I cannot count the number of times I have insisted on something that turned out to be wrong (I wish I could). How embarrassing!! Yes, one of the most frustrating events in life is being convinced in error. I did some research and found that I am not the only one to be sure of his sometime delusions. One story I found came from the scientific community of the early 1900s. 300 published articles claimed a newly discovered radioactive wavelength, the “N-ray.” Some scientists were having trouble replicating the experiments so a group met at the lab of the first publishing scientist. A skeptic in attendance basically unplugged the machine while no one was paying attention and yet at experiment’s end several of the learned community still claimed to have observed the mysterious new N-rays.

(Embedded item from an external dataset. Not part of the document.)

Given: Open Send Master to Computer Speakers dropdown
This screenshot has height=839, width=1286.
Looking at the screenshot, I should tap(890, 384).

I am so glad I wasn’t self-deluded when I let go of the metal surrounding a fuselage door of an airplane. 13,500 altitude feet of air separated me from the relative safety of the plane and the inevitable consequence of gravitational force. After a heart pounding 8,000 foot “free fall” I pulled the rip cord and a few pounds of nylon and string slowed my descent to an easy and enjoyable pace. I even landed on my feet without even a minor jolt.

During Jesus’ day many thought him self-delusional. His family, his followers, the religious elite all let Jesus know under no uncertain terms that they thought him crazy. Jesus was not dissuaded. He knew his purpose and the cost of his obedience. Although he confessed his humanity in his recorded prayers, the end was always the will, glory and lordship of Father God.

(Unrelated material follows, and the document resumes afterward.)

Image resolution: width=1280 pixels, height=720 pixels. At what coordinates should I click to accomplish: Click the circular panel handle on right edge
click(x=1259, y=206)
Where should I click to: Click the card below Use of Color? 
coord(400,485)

“…looking to Jesus, the founder and perfecter of our faith, who for the joy that was set before him endured the cross, despising the shame, and is seated at the right hand of the throne of God. Consider him who endured from sinners such hostility against himself, so that you may not grow weary or fainthearted.
(Hebrews 12:2–3, ESV)

My friends at Main Street are going to consider how we can follow in Jesus’ footsteps. By month’s end, it is my prayer we are all equally convinced…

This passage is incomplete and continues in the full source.